A group of fifth graders huddled around laptop computers in the school library overseen by Ms. Rosalia and scanned allaboutexplorers.com, a Web site that, unbeknownst to the children, was intentionally peppered with false facts.
Ms. Rosalia, the school librarian at Public School 225, a combined
elementary and middle school in Brighton Beach, Brooklyn, urged
caution. “Don’t answer your questions with the first piece of
information that you find,” she warned.
Most of the students ignored her, as she knew they would. But Nozimakon Omonullaeva, 11, noticed something odd on a page about Christopher Columbus.
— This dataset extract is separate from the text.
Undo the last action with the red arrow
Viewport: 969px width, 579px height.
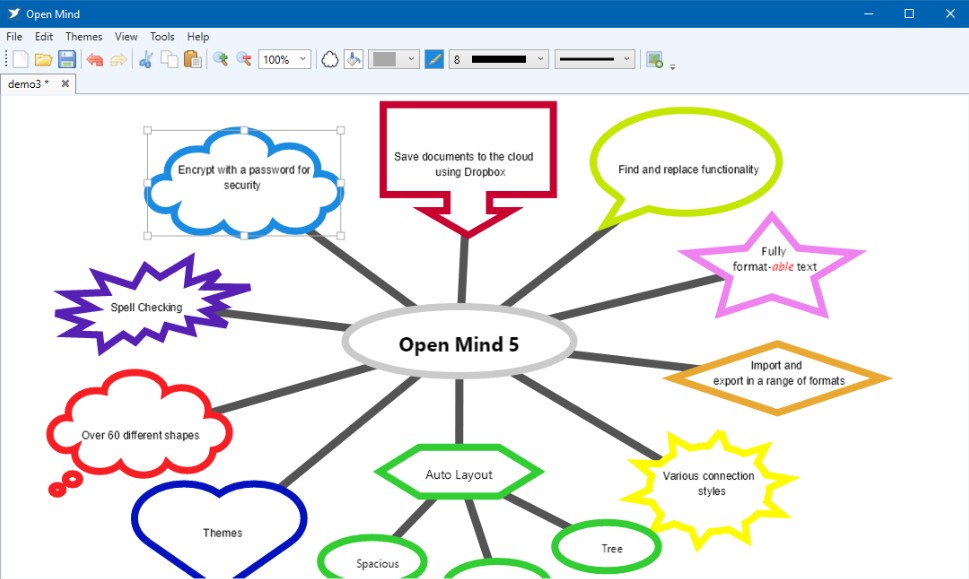click(95, 59)
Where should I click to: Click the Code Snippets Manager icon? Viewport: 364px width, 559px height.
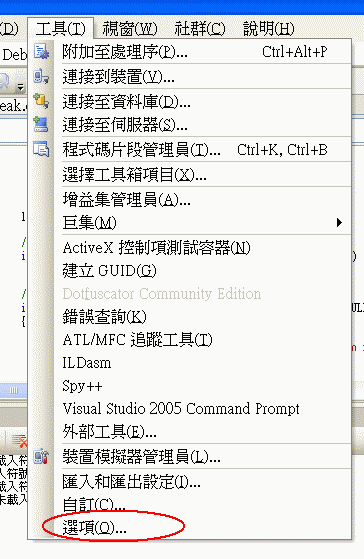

“It says the Indians enjoyed the cellphones and computers brought
by Columbus!” Nozimakon exclaimed, pointing at the screen. “That’s
wrong.”
It was an essential discovery in a lesson about the reliability — or
lack thereof — of information on the Internet, one of many Ms. Rosalia
teaches in her role as a new kind of school librarian.
Ms. Rosalia, 54, is part of a growing cadre of 21st-century
multimedia specialists who help guide students through the digital
ocean of information that confronts them on a daily basis. These new
librarians believe that literacy includes, but also exceeds, books.
Read the rest
here.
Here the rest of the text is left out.